For all that we speak of grace, and however strongly we speak of it, we will remain prisoners of spiritual insecurity for as long as we imagine that we are independent islands. And rightly so: all spiritual blessings are to be found in Christ alone. Just read Ephesians 1 for an avalanche of verses to prove that. There is no hint of salvation to be found anywhere else. God only ever blesses through Christ. He is the vine of God’s blessing. And the only way to be blessed is to be grafted into him.
But to know that we are now hidden in Christ and clothed with him is what will really ring the joy-bells. It was just so that John Calvin summed up his teaching on justification in his Institutes:
‘as Jacob did not of himself deserve the right of the first-born, concealed in his brother’s clothing and wearing his brother’s coat, which gave out an agreeable odor, he ingratiated himself with his father, so that to his own benefit he received the blessing while impersonating another.
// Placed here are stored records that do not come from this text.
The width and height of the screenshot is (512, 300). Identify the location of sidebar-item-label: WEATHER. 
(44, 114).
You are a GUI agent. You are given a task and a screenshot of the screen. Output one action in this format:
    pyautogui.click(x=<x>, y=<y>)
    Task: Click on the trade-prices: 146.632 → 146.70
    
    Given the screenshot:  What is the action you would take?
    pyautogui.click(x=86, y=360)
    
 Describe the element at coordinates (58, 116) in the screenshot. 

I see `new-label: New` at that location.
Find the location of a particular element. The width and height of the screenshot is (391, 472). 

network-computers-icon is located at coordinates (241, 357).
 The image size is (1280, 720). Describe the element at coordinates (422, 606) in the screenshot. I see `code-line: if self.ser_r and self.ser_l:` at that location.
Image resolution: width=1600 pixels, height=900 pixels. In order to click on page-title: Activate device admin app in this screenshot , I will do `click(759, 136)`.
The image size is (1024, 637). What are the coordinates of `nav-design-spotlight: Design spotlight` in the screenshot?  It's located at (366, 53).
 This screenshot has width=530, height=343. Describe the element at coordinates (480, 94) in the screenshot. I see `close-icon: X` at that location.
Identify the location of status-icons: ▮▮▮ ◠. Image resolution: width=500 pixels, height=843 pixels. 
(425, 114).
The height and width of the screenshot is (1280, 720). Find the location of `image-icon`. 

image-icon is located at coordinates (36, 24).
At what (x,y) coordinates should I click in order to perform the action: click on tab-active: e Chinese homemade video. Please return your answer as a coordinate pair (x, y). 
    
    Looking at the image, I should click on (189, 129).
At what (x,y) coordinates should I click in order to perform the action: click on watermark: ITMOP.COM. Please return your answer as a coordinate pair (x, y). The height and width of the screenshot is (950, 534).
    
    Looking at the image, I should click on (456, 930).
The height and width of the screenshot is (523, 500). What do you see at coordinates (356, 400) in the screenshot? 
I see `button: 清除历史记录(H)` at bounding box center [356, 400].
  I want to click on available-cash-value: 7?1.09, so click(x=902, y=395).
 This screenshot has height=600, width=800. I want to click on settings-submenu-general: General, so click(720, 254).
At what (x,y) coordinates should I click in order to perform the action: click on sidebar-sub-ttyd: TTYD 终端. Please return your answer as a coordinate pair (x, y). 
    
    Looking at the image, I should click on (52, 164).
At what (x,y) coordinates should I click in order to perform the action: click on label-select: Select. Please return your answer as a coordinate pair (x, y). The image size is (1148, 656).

And we in like manner hide under the precious purity of our first-born brother, Christ, so that we may be attested righteous in God’s sight… And this is indeed the truth, for in order that we may appear before God’s face unto salvation we must smell sweetly with his odor, and our vices must be covered and buried by his perfection.’
How Pilgrims Progress
It was just this that Bunyan grasped when that sentence fell upon his soul, ‘Thy righteousness is in heaven’. And when he saw that, how could he fear any more that all was not right? Now all his hope and all his confidence was to be found outside himself, independent of how he was feeling and doing – in Christ. He says he therefore went home rejoicing. That was true in the moment, but it might be more accurate to say he went out rejoicing, for that message turned Bunyan into perhaps the most winning evangelist of his generation. Thousands were turned to the happy message of a God who does not merely help us by ‘grace’ but who totally accepts sinners in Christ.
If we simply speak of salvation by grace, people will imagine grace to be that force God gives to help us where we are at. And thus they will lack the joy-giving confidence and appeal of Bunyan’s gospel of grace alone, of actually being found secure in Christ. The other thing, of course, is that grace can be thought of quite impersonally, as if being a believer is merely about believing promises and getting blessings. And if that is it, what’s to stop the Christian living in mere servile obedience to God? But Bunyan’s discovery was that we are united to Christ, to know and love him personally from the heart, to know and love the Father as our Father, to be known and loved as children of God. It’s not quite that we get ‘grace’: we get Christ.
Saved by grace? No, we have a better gospel than that.